ТК: Все эти персонажи , которых я приглашаю в ресторанчик, в бистро, на это исповедание веры — ведь это что-то вроде своеобразного исповедания веры и исповеди во всех своих поражениях, — это персонажи, которые приходят не в последний раз. Я пришел к такому выводу, что, собственно, каждый спектакль для меня должен быть чем-то новым, но эта новизна не достигается ни через новое содержание, ни через новое место, ни даже через новых персонажей. И помощь для этого я каким-то образом нашел в прошлом, в комедии дель арте, где персонажи всегда одни и те же. Конечно, правда и то, что я под конец жизни должен был сделать некий обзор всего этого. Но не в погребальных, знаете ли, целях и не ради встречи выпускников, когда все собираются вместе, старички, старушки... Это те люди, с которыми я создавал театр. Я по фамилиям, наверное, могу к ним обращаться.
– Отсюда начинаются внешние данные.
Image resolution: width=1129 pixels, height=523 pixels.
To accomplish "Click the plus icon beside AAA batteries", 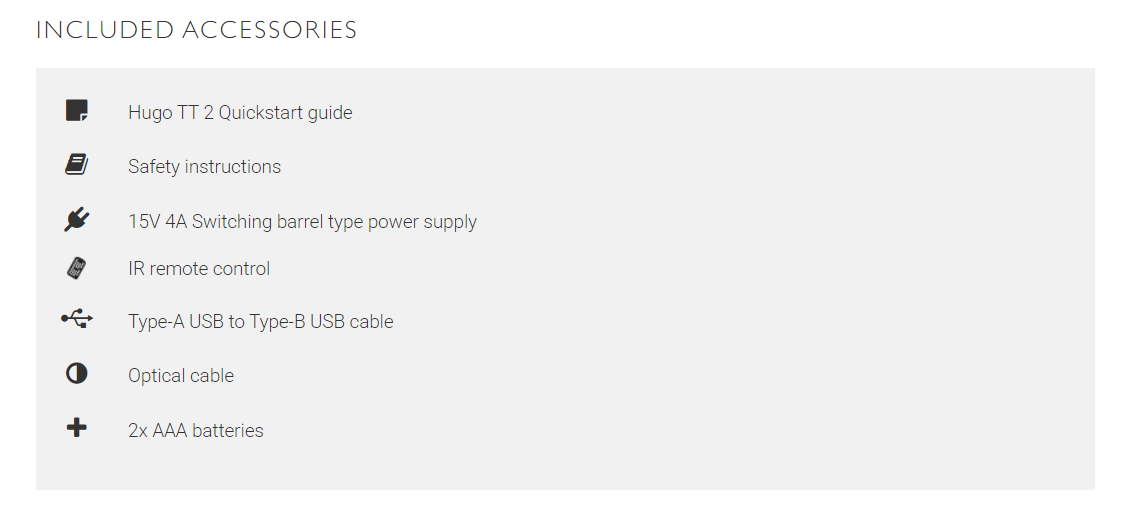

АЖ: Думаете ли вы о каком-то новом спектакле для своих актеров?
ТК: Это для меня безнадежная ситуация. Этому мешает одно обстоятельство. Моим идеалом всегда было , чтобы существовал только один спектакль. Это должно было быть как событие. Событие не повторяется. Но в театре это невозможно, тем более что потом я отошел от этого идеала, и, поскольку я сказал себе, что речь здесь идет не о формальной стороне, а о некоем message, некоем послании, то есть я все-таки становлюсь этим посланцем, или миссионером, или каким-то там апостолом, который должен это передать.
Миссионерство мешает мне в творчестве. Ведь можно ли назвать это творчеством: эксплуатацию спектакля или передачу этого содержания людям? А с другой стороны , это занимает тебя до такой степени, что, в сущности, нет ни времени, ни сил, чтобы создать что-то новое, скажем, новый спектакль. Но я считаю это необходимым. Если мы имеем успех, гастролируем и зарабатываем, в чем нас обвиняют польские театральные круги, то это типично польские обвинения, вытекающие из зависти, как на этой картинке из какого-то стихотворения: в Польше дело обстоит так, что если из котла кто-то начинает всплывать, его сразу тащат назад.
АЖ: Во всяком случае , перед вами большое турне по всему миру и очередные успехи.
ТК: Будет Испания , будет Рим, будет Париж, вероятно, с этим фестивалем всех четырех пьес и симпозиумом, а потом… Но это уже другой континент. Это для меня довольно проблематично с учетом моего состояния, но, возможно, получится. Япония и не знаю, что там еще. Мы никогда не были в Африке! У нас было турне в Польше. Все спектакли, за исключением этого последнего, были показаны в Кракове , Варшаве , Вроцлаве , Лодзи, Гданьске. В Гданьске, во времена «Солидарности» , мы выступали на судоверфи.
Но я противник репертуарного театра , то есть театра, который стабилизировался в конкретном здании, конкретном городе, который играет каждый вечер. Если этот театр, «Крико», существует долго, то лишь потому, что он не является институциональным. Ведь если бы он был институциональным, то я был бы чиновником, которого назначает мэр города, и смог бы выдержать год, не больше, ну и был бы целый ряд других последствий. Но я не могу этого предлагать в качестве примера для всех театров. Этот институциональный театр, конечно, будет существовать, потому что в нашей массовой культуре нет иного решения.